Stored dataset items:
▼

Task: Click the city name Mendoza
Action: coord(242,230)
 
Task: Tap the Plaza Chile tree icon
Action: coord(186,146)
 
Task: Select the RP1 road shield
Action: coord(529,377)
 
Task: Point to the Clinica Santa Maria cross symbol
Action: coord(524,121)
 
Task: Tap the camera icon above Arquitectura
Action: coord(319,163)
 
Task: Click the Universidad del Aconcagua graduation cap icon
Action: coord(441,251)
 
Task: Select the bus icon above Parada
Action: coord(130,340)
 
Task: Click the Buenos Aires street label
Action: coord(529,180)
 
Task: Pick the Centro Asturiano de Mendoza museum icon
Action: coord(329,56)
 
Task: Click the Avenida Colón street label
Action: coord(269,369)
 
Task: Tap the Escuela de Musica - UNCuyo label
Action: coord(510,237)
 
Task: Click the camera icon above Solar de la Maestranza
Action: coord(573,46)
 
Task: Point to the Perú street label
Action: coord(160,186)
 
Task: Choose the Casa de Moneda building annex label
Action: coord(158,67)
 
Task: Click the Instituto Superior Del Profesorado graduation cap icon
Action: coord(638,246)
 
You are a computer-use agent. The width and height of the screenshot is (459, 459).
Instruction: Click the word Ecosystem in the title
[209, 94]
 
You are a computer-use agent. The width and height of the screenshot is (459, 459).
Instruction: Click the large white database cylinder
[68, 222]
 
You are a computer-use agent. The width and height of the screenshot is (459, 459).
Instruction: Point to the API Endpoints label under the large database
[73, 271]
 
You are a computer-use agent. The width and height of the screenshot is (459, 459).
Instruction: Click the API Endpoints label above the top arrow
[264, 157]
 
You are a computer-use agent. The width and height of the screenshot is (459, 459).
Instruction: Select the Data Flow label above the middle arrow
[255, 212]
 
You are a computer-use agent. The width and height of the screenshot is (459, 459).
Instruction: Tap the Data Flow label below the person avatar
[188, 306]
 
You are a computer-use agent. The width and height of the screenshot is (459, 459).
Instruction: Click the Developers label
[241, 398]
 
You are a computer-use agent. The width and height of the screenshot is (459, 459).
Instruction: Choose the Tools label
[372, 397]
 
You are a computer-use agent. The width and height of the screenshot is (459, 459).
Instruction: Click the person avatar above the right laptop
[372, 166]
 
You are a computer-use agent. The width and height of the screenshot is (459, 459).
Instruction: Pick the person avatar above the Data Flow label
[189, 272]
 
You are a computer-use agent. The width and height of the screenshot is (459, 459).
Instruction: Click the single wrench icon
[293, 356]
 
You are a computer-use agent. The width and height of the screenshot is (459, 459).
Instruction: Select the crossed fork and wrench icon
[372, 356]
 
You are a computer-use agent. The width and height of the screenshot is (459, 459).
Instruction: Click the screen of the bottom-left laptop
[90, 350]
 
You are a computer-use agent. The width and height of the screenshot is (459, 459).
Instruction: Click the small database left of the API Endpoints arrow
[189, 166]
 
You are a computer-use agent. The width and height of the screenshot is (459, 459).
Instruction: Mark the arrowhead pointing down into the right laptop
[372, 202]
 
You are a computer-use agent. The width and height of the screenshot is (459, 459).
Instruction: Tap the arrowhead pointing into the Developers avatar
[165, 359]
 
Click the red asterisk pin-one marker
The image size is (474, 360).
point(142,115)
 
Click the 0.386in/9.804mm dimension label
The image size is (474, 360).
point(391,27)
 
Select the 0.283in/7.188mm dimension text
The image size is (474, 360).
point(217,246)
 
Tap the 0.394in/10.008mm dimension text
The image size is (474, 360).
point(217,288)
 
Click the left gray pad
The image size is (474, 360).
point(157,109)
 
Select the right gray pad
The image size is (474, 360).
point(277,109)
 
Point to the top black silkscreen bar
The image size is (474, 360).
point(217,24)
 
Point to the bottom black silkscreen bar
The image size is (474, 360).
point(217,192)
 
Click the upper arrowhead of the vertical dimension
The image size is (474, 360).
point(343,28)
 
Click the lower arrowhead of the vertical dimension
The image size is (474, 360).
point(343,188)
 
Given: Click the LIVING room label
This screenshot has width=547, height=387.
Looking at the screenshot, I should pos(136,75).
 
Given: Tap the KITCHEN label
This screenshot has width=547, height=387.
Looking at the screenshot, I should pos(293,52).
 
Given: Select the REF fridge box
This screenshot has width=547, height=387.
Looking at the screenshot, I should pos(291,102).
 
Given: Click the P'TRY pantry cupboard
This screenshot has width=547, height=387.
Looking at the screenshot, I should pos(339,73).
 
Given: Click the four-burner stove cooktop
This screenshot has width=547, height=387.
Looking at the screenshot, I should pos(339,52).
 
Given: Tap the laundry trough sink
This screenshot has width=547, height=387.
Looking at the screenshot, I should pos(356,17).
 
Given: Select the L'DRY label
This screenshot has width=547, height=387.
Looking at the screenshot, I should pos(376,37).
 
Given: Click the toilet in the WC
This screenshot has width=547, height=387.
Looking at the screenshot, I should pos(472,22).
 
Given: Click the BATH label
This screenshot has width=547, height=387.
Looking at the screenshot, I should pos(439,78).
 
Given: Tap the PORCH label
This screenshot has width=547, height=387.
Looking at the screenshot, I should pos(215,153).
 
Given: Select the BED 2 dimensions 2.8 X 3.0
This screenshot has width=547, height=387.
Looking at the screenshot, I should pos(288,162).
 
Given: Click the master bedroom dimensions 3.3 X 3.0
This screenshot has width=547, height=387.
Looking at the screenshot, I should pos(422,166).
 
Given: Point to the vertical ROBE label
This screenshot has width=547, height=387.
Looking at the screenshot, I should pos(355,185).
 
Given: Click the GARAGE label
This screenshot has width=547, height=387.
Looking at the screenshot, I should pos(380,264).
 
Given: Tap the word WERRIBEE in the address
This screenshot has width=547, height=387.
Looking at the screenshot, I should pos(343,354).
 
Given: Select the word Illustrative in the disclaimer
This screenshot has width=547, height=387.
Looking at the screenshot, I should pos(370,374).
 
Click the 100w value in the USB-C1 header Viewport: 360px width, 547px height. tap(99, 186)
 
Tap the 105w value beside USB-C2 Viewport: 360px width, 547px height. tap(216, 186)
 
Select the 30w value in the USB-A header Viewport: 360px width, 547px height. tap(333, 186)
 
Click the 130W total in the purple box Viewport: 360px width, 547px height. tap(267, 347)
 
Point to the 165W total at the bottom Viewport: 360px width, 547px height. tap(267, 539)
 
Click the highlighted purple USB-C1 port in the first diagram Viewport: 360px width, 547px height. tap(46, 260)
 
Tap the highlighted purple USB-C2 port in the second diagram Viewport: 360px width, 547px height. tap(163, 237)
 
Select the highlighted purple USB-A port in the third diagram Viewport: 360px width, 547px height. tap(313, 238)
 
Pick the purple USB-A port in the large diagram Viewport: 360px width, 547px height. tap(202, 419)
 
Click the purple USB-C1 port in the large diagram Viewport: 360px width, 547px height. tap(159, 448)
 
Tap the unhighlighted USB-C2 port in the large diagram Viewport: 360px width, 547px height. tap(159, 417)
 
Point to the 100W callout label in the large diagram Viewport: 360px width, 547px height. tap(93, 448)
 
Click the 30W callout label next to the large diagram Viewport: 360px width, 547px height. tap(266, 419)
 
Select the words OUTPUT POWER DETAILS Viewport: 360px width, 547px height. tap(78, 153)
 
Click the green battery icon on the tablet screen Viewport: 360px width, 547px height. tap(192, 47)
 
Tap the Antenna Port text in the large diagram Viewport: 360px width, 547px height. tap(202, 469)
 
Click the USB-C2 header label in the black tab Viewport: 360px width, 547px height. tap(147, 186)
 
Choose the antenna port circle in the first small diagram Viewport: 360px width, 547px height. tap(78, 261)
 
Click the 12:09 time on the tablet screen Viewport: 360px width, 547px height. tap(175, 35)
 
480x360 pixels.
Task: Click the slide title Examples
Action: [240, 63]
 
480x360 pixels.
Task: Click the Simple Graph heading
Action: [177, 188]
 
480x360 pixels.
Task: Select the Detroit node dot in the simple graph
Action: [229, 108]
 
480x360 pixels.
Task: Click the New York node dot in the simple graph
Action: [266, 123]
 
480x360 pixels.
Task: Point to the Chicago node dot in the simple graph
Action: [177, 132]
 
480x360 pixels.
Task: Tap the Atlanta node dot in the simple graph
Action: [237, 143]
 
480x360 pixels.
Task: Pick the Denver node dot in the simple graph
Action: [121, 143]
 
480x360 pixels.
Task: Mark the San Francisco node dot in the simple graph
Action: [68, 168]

▲

(THE TASK)
Give every line of the entries from the one containing "Point to the top black silkscreen bar" down to the one containing "point(217,192)", both included, as a JSON list of strings, one string per line, with blank lines left out.

(ANSWER TO THIS PROBLEM)
[
  "Point to the top black silkscreen bar",
  "The image size is (474, 360).",
  "point(217,24)",
  "Point to the bottom black silkscreen bar",
  "The image size is (474, 360).",
  "point(217,192)"
]